Q1 2011 saw European commercial real estate transactions hit €26.7 billion as the investment market builds further momentum, according to the latest data by CB Richard Ellis.
The activity constitutes a 26% increase in investment turnover compared to the same period last year and is a higher quarterly total than any of the first three quarters of 2010. The Q1 2011 activity did decline from Q4 2010’s total of €38.6 billion; however, a fall from Q4 to Q1 is expected as Q4 has traditionally seen a strong surge of activity prior to year-end.
As was the trend last year, the vast majority of investor demand is targeting core assets and markets, which continues to drive yields further down, with the latest CB Richard Ellis EU-15 Prime All Property Yield Index falling by 6 basis points (bps) over Q1 2011 to 5.53%. This is a 26 bps fall year-on-year, and reflects aggressive competition for core product.

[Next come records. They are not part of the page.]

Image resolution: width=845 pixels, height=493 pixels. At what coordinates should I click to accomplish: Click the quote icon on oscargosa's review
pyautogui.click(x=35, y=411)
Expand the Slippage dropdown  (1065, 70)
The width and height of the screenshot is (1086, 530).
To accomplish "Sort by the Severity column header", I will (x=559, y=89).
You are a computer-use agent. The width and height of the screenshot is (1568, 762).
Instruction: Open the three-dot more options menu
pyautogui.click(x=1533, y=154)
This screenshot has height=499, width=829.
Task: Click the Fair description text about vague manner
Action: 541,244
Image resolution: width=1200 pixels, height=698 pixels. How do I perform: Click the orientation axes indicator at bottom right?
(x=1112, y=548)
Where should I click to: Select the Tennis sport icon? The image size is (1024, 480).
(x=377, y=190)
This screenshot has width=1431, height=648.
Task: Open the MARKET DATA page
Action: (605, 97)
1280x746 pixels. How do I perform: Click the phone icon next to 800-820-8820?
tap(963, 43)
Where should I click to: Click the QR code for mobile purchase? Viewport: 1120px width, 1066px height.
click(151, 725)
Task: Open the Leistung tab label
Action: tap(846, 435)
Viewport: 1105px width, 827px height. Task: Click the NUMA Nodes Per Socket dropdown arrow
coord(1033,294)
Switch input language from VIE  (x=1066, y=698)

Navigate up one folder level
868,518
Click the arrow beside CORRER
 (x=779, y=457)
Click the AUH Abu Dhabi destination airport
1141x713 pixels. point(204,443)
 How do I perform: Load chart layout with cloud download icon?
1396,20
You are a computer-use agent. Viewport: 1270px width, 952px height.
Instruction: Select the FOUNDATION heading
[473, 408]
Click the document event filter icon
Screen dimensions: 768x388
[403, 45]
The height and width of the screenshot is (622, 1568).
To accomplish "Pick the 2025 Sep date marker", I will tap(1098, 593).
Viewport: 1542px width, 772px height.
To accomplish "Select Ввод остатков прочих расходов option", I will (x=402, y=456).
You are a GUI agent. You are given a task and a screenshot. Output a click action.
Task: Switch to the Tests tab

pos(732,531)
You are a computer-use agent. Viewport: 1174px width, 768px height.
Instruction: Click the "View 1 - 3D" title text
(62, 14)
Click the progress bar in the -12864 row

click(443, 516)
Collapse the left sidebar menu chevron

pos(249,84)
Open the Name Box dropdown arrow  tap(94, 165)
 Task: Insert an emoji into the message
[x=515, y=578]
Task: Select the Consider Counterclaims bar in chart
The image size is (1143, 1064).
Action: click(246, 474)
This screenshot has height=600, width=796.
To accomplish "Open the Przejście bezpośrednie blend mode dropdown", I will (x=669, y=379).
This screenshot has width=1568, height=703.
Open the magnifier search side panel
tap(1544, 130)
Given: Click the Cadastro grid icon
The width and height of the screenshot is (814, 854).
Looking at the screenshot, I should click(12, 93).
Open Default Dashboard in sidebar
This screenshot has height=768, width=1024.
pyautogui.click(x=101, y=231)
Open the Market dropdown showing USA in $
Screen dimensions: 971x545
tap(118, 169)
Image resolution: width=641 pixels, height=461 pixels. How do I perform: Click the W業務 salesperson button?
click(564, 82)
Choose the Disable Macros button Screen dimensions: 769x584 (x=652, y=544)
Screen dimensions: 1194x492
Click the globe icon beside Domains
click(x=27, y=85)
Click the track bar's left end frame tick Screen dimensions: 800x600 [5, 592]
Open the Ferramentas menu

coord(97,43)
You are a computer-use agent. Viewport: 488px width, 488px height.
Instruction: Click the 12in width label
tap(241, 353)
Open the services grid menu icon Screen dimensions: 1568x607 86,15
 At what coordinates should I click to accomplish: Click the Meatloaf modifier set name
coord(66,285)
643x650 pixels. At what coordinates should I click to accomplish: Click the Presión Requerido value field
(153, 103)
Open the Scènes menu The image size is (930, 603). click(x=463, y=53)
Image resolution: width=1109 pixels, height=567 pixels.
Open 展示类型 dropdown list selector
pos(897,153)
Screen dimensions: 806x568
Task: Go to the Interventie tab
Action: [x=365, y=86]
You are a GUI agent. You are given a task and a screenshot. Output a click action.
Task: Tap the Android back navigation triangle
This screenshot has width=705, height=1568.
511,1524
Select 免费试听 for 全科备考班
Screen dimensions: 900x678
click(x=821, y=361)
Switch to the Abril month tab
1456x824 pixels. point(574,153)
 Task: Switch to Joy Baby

Investor sentiment is starting to shift further along the risk curve, albeit very selectively. There are two distinct dimensions of risk that investors are starting to consider – asset specific risk and market risk:
In terms of taking additional asset risk, those markets where economic and occupier fundamentals are strongest are expected to benefit most. For example, Germany has become an investment market hotspot with €5.5 billion invested in Q1 2011, particularly in the retail sector – which saw close to €4 billion invested in Q1 2011, already above the 2009 annual total. The UK (or more specifically London), and to a lesser extent France and the Nordic regions, also fit into this category.